The Boogeyman
2023
The Boogeyman è un film del 2023, diretto da Rob Savage
Se non fosse che la recente new wave kinghiana ci ha già regalato titoli assolutamente dimenticabili, parlare dell’ultima infornata sarebbe un compito tutto sommato semplice. Invece qui il rischio di ripetere concetti già espressi, benché per colpe non ascrivibili a chi osserva e critica, è sempre dietro l’angolo. The Boogeyman ha perlomeno un pregio in più rispetto a tanti altri titoli del filone tristemente propinatici negli ultimi anni: si limita a essere mediocre. Di una mediocrità fastidiosa, che sfocia nell’insipienza, ma comunque innocua e che non provoca danni. Certo, parliamo di King e della sua opera, troppo spesso edulcorata e impacchettata per le masse a dispetto della complessità dei contenuti, salvo rari ed eccezionali casi.
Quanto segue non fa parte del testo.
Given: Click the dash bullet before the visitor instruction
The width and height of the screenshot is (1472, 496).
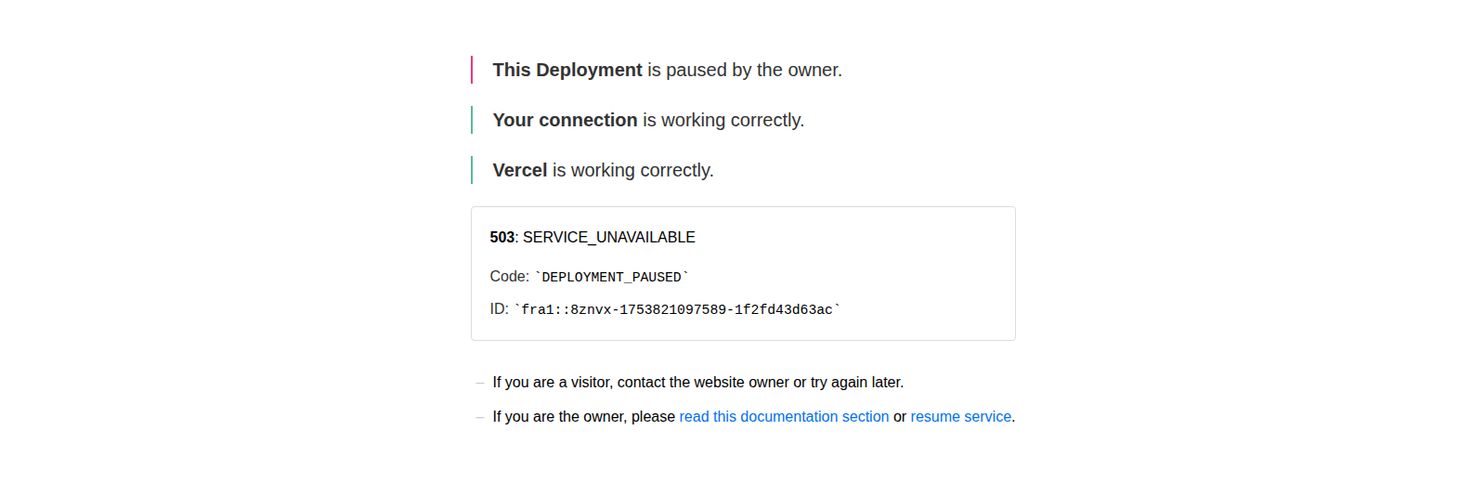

Ma, lasciando perdere passato e patemi, il primo passaggio obbligato è appunto il racconto breve che ha ispirato il film, inserito all’interno dell’antologia Night Shift pubblicata nel ’78 (mentre The Boogeyman è di cinque anni prima).
Periodo creativamente eccezionale per King che, con una concisione da correttore di bozze, riusciva a inserire un’importante quantità di contenuti all’interno di una trama sempre efficace dal punto di vista del genere horror. Questo per dire che il materiale di partenza, come spesso accade quando si passa dalle parti del Re, è di prima scelta, oltre che in continuità con la sua tradizione autoriale. Infanzia violata e negata, figure genitoriali ambigue, ossessioni e fobie: quindi, c’è tutto e allo stesso c’è un vuoto da riempire per farne una storia più complessa e stratificata. Si inizia in effetti bene, nel film diretto da quel Rob Savage che tanto aveva cavalcato, tra l’altro in periodo pandemico, il successo dei web horror tipo Unfriended. Sarà che, se pensi al Lester Billings del racconto, difficilmente può venirti in mente un volto più adatto di David Dastmalchian, anche se purtroppo il piacere dura troppo poco. Sarà anche che Sophie Thatcher è corrucciata e intensa al punto giusto e quindi quasi non ti accorgi di ciò che già è evidente ai limiti del lapalissiano. Ossia che il film investe infatti tutto sui personaggi e su ciò che, di originale, è stato sviluppato dal racconto, dimenticandosi tuttavia di dare un minimo di consistenza ai momenti in cui l’immagine, ed essa sola, dovrebbe trasportare nell’incubo della favola nera. Stanchi tentativi o poco più, quando insomma c’è da quagliare.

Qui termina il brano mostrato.